Now, there are a couple of criteria that would matter when making your choice but I think the first thing you should ask yourself is: Do I need the image-related features (images dimensions, sprite builder, etc.)?

Compass is amazing for this, but it makes it slow. So slow… So if you don’t need this, then go for Bourbon. It is blazingly fast since it’s basically no more than a bunch of Sass mixins doing Sass stuff in your Sass stylesheets.

Also, if you decide to use Bourbon, I would recommend using other Thoughtbot projects: Neat as a grid system, Bitters as a baseline (typography, variables, themes), and why not even Refills which is basically a competitive alternative to Bootstrap providing a lot of components, ready to be used in your project.

  • Savior

    Nice article, ty!!

  • Ana Tudor

    I’m using Compass because of the mathematical functions it comes with. I can write my own sqrt() or sin() functions in Sass, but they’re slower than the ones Compass provides.

  • Nice comparison between the two, Hugo.

    Also, glad to see you’re sticking with not using either. I find these as incredible Sass resources, but am in the same camp in that I’d rather build my own components, as I want them.

Brief 1 —
Reproduce the part of the Sass library comparison starting at "Compass is amazing" and ending at "your Sass stylesheets.".
Brief 2 —
In the Sass library comparison, which Thoughtbot project is recommended as a grid system?
The lines after this text come from a different source.

Supplied information —

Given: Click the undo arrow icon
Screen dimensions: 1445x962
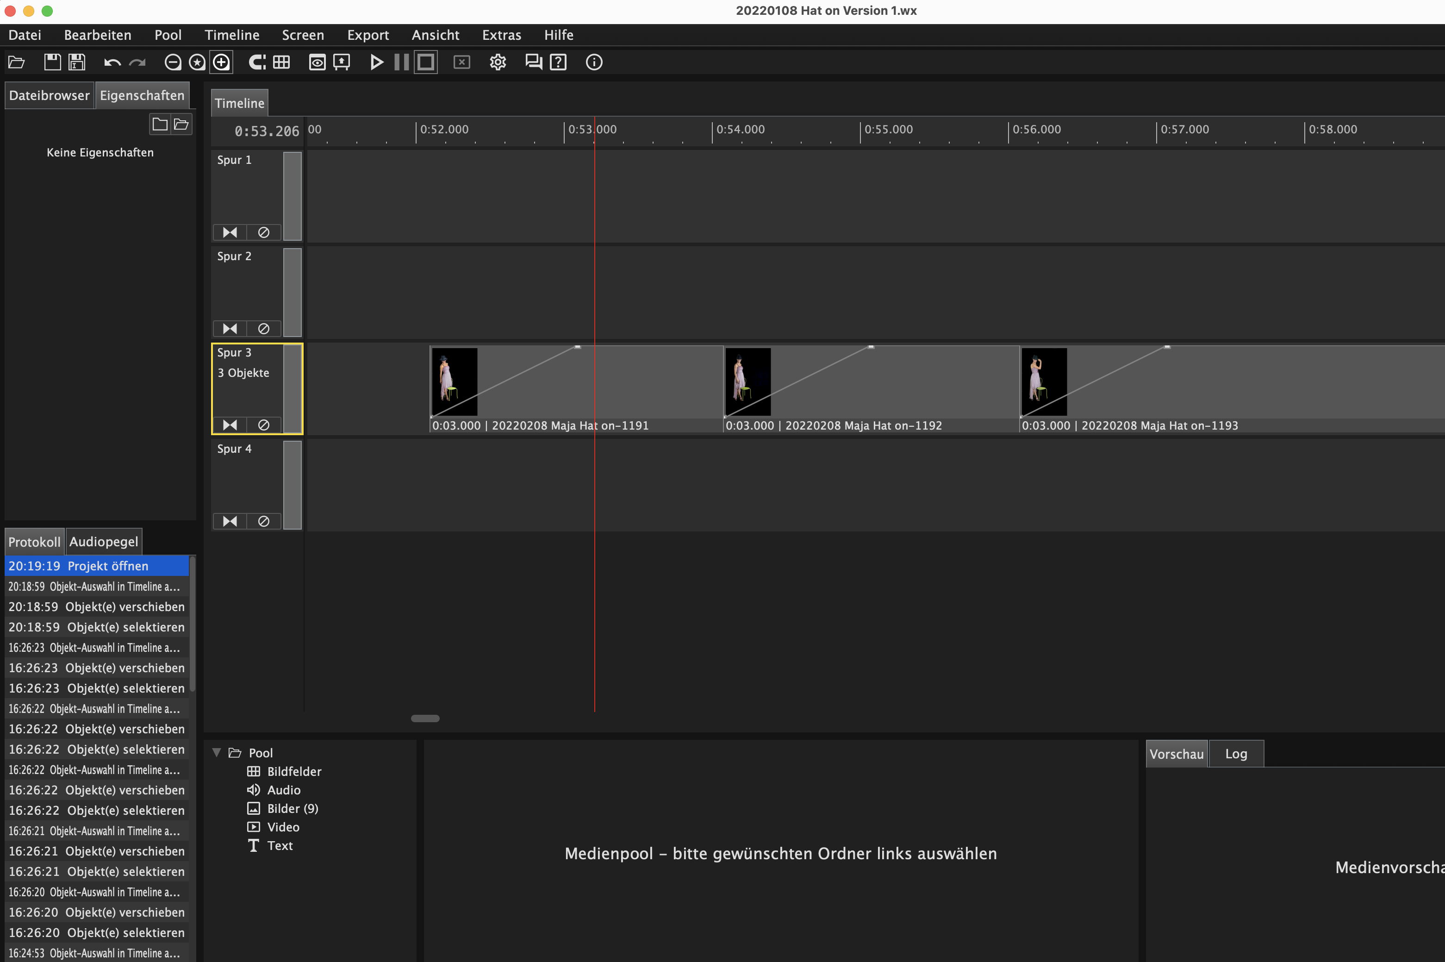Looking at the screenshot, I should (112, 62).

Exercise result 1 —
Compass is amazing for this, but it makes it slow. So slow… So if you don’t need this, then go for Bourbon. It is blazingly fast since it’s basically no more than a bunch of Sass mixins doing Sass stuff in your Sass stylesheets.

Exercise result 2 —
Neat